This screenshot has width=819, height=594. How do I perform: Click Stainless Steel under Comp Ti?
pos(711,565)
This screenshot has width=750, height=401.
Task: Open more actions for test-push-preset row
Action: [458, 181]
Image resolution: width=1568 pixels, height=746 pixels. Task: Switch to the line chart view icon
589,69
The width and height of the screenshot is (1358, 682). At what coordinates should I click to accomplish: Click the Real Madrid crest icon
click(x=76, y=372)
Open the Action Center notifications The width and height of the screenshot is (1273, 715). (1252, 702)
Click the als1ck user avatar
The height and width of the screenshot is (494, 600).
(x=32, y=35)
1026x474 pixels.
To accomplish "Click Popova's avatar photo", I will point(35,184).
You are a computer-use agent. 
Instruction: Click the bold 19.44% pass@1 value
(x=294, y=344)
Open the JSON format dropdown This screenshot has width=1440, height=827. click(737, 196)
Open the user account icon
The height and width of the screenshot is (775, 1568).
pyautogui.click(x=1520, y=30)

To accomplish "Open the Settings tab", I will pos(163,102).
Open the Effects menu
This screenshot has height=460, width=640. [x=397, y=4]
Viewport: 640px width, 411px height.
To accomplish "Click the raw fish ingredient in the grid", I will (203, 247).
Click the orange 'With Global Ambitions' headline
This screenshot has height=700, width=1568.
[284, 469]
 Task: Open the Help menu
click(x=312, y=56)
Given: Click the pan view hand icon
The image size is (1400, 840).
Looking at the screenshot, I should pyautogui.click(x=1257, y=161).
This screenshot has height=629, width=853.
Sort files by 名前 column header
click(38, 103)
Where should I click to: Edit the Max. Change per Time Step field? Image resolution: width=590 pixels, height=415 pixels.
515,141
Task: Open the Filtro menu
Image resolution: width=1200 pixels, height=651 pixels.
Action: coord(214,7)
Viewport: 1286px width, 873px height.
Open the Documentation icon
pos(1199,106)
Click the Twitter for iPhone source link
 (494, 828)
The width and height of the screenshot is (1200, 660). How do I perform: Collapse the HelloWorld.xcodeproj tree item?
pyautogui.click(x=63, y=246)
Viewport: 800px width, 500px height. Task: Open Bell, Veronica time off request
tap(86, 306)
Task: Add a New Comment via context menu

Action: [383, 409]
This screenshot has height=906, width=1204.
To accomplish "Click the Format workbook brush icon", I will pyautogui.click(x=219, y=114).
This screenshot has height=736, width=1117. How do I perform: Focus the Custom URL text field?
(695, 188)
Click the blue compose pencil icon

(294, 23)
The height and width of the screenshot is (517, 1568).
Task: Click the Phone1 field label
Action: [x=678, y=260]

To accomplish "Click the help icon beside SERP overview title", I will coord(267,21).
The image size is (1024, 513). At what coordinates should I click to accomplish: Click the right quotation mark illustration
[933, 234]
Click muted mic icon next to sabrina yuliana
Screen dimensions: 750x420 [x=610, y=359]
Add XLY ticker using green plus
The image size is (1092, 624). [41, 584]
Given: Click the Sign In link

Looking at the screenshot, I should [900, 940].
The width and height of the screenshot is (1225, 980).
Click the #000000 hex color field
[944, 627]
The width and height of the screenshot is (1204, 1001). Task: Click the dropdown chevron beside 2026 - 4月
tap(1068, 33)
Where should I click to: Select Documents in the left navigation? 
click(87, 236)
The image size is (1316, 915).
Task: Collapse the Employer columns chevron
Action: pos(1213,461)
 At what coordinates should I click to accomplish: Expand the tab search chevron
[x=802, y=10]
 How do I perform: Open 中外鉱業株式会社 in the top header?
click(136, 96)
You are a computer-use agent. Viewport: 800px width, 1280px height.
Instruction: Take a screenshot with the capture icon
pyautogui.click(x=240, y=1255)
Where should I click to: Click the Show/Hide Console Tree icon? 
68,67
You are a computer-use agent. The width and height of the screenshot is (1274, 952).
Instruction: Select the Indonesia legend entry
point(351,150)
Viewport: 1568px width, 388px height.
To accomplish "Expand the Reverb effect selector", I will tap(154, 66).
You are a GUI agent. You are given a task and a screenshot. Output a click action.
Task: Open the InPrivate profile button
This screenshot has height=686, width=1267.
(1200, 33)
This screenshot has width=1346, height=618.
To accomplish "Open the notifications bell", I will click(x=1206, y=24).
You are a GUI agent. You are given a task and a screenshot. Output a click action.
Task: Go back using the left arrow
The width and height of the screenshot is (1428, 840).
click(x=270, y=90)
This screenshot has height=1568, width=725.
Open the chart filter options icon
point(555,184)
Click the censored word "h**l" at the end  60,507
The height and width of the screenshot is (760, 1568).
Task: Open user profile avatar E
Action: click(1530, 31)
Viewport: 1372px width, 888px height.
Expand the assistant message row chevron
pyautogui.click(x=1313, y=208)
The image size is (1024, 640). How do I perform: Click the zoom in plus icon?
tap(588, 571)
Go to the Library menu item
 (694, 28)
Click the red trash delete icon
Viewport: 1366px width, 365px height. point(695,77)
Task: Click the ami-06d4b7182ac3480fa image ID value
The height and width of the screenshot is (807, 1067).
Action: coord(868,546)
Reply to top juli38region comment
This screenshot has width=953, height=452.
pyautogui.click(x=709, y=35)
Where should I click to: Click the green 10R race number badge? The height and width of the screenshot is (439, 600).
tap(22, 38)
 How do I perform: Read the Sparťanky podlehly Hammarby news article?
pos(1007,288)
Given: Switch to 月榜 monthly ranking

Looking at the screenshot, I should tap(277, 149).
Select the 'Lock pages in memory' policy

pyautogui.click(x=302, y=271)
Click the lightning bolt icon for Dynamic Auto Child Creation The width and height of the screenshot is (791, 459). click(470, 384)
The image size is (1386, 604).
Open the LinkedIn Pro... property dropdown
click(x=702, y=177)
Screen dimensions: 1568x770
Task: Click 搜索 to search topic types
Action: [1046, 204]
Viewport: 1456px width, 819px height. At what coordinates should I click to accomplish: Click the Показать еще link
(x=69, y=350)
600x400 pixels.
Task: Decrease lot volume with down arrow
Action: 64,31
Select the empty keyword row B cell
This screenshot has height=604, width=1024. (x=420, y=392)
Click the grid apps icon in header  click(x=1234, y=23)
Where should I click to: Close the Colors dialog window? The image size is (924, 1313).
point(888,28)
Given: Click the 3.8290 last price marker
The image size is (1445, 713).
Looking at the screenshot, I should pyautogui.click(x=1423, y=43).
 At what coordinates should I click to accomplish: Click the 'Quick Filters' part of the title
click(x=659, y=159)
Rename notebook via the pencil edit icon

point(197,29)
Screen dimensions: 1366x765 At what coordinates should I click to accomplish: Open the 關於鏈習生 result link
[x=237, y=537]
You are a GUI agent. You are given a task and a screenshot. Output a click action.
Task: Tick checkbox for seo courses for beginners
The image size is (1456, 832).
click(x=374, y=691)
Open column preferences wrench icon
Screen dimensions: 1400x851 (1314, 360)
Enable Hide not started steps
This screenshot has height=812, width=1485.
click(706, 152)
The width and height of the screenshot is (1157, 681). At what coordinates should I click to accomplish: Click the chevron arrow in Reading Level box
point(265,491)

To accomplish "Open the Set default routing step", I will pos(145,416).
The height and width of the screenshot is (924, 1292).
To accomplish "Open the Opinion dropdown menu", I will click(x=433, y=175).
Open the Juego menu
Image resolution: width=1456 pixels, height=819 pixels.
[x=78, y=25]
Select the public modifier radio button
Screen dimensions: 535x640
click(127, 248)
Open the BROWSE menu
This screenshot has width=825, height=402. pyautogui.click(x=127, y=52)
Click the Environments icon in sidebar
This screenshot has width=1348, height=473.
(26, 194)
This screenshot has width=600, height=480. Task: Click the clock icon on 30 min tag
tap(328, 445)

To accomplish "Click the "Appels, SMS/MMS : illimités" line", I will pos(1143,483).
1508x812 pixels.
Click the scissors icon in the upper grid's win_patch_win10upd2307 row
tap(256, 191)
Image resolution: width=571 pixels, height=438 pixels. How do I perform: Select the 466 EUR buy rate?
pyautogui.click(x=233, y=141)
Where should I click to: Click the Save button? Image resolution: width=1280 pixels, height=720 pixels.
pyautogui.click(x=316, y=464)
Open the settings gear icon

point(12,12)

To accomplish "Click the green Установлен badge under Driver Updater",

********************

** What is asked **
Copy out the items word for word, starting with the line that contains "Image resolution: width=1568" and going on through the line that contains "should pyautogui.click(x=1257, y=161).", with both of those lines included.

** Written solution **
Image resolution: width=1568 pixels, height=746 pixels. Task: Switch to the line chart view icon
589,69
The width and height of the screenshot is (1358, 682). At what coordinates should I click to accomplish: Click the Real Madrid crest icon
click(x=76, y=372)
Open the Action Center notifications The width and height of the screenshot is (1273, 715). (1252, 702)
Click the als1ck user avatar
The height and width of the screenshot is (494, 600).
(x=32, y=35)
1026x474 pixels.
To accomplish "Click Popova's avatar photo", I will point(35,184).
You are a computer-use agent. 
Instruction: Click the bold 19.44% pass@1 value
(x=294, y=344)
Open the JSON format dropdown This screenshot has width=1440, height=827. click(737, 196)
Open the user account icon
The height and width of the screenshot is (775, 1568).
pyautogui.click(x=1520, y=30)

To accomplish "Open the Settings tab", I will pos(163,102).
Open the Effects menu
This screenshot has height=460, width=640. [x=397, y=4]
Viewport: 640px width, 411px height.
To accomplish "Click the raw fish ingredient in the grid", I will (203, 247).
Click the orange 'With Global Ambitions' headline
This screenshot has height=700, width=1568.
[284, 469]
 Task: Open the Help menu
click(x=312, y=56)
Given: Click the pan view hand icon
The image size is (1400, 840).
Looking at the screenshot, I should pyautogui.click(x=1257, y=161).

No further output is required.